## Extrait à lire

▼

Institut d’études judiciaires de l’Université de Lille II - Intervention de Jean-Marc Sauvé

Vice-président du Conseil d’Etat

> Discours en deux parties - Lire la suite

La vie pénitentiaire dans notre pays a été marquée par deux grands cycles de réforme et d’humanisation.

Le premier s’est amorcé, dans le contexte et avec les moyens de l’époque, après la Libération. Il est inséparable de l’expérience qu’avaient faites les nouvelles élites politiques issues de la Résistance à la fois du droit pénal et de la détention. Une nouvelle philosophie du droit et de la responsabilité pénale, comme de la peine, a alors émergé. Elle a dans une certaine mesure influencé le régime pénitentiaire qui a commencé à prendre en compte les exigences de la réinsertion.

Un nouveau cycle s’est engagé il y a une quinzaine d’années. Non point que les établissements pénitentiaires aient vécu près d’un demi-siècle d’immobilité : il se sont en effet profondément transformés, d’abord pour faire face à la croissance spectaculaire de la population carcérale qui, après avoir atteint un point bas à moins de 30 000 dans les années 70, n’a cessé depuis lors d’augmenter pour atteindre près de 63 000 personnes([1]) le 1er février dernier, le taux de détention dans notre pays -105 détenus pour 100 000 habitants- étant comparable à celui de l’Allemagne et de l’Italie et très inférieur à celui de l’Espagne et du Royaume-Uni. Mais les capacités d’accueil n’ont jamais pu rejoindre l’effectif de la population carcérale, d’où un constant encombrement de nos prisons.

Ensuite le parc pénitentiaire, dont l’ossature remontait au XIXème siècle, a été profondément rénové avec des tâtonnements architecturaux ponctués d’échecs et de réussites. Enfin, le régime carcéral s’est transformé dans le sens de l’affirmation des droits et de la dignité des détenus : peuvent à cet égard être cités le vote par procuration instauré en 1975 pour les détenus jouissant de leurs droits civiques ou l’allègement des contraintes de la vie carcérale par le décret du 28 janvier 1983, en passant par la reconnaissance du droit aux activités culturelles, sportives ou de loisirs ou par la refondation du système de santé pénitentiaire désormais intégré dans le système de santé de droit commun.

Ces réformes ont toutefois été marquées, dans les années 70 et surtout 80, par de violentes polémiques qui se sont fortement atténuées, sinon éteintes, depuis une quinzaine d’années.

▲

## Données fournies
▼

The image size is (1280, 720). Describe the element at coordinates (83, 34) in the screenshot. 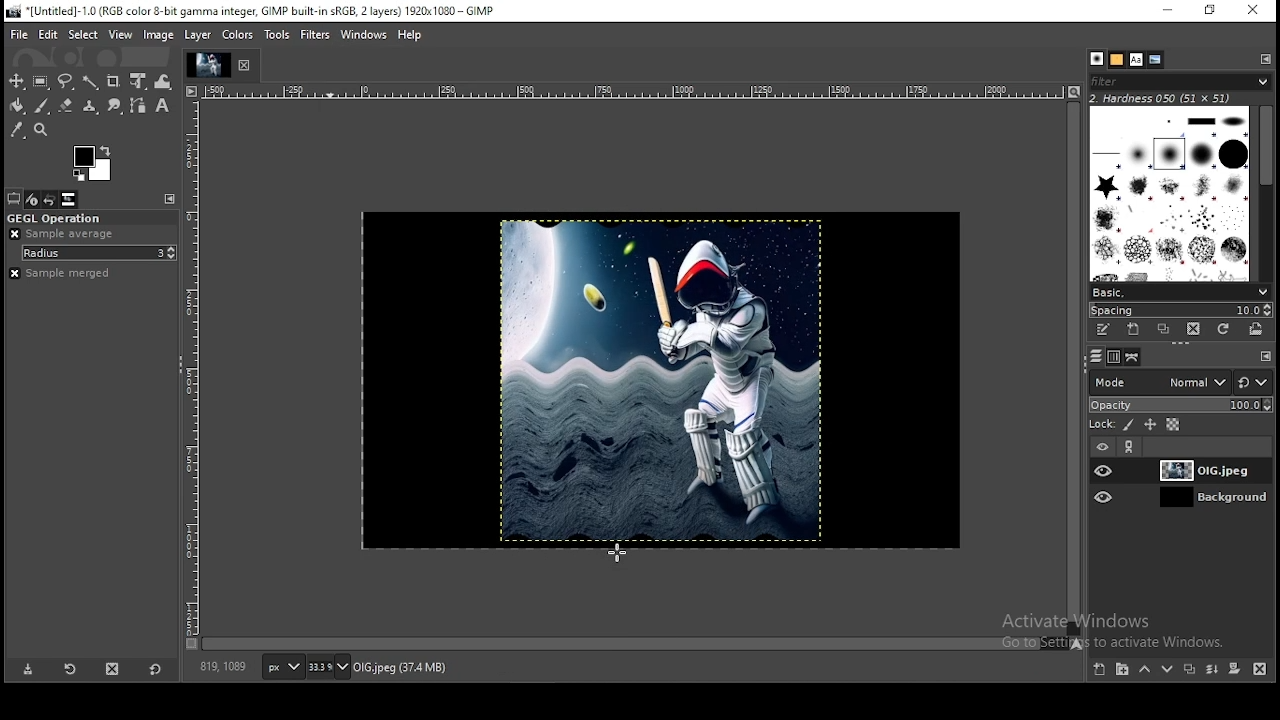

I see `elect` at that location.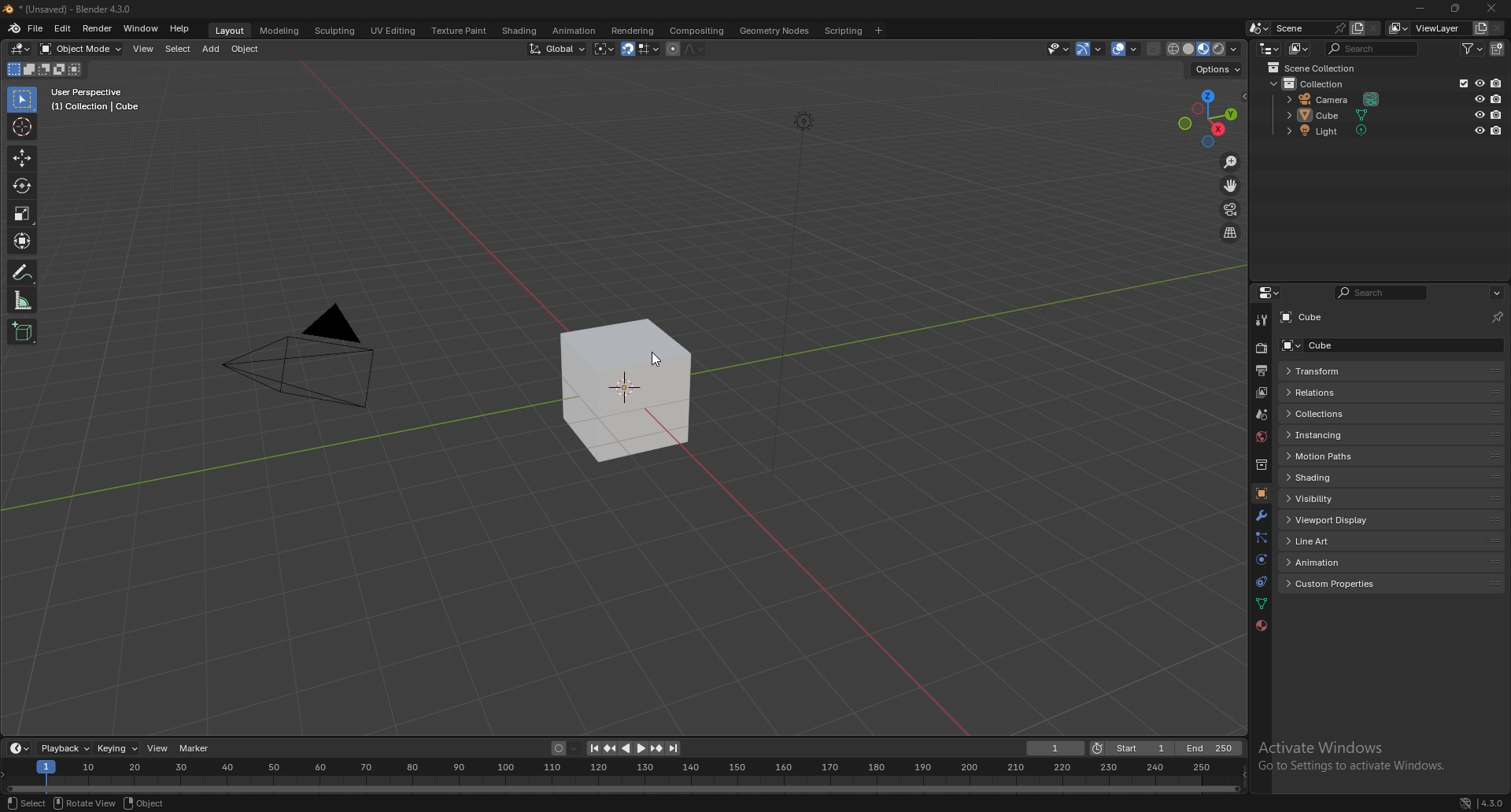 The height and width of the screenshot is (812, 1511). What do you see at coordinates (1230, 233) in the screenshot?
I see `perspective/orthographic mode` at bounding box center [1230, 233].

▲

Modifiez le passage de l’extrait sur la vie pénitentiaire qui s’ouvre sur les mots « Ensuite le parc » et se clôt sur « de droit commun. » : reproduisez-le en substituant « patrimoine immobilier pénitentiaire » à « parc pénitentiaire ».

Ensuite le patrimoine immobilier pénitentiaire, dont l’ossature remontait au XIXème siècle, a été profondément rénové avec des tâtonnements architecturaux ponctués d’échecs et de réussites. Enfin, le régime carcéral s’est transformé dans le sens de l’affirmation des droits et de la dignité des détenus : peuvent à cet égard être cités le vote par procuration instauré en 1975 pour les détenus jouissant de leurs droits civiques ou l’allègement des contraintes de la vie carcérale par le décret du 28 janvier 1983, en passant par la reconnaissance du droit aux activités culturelles, sportives ou de loisirs ou par la refondation du système de santé pénitentiaire désormais intégré dans le système de santé de droit commun.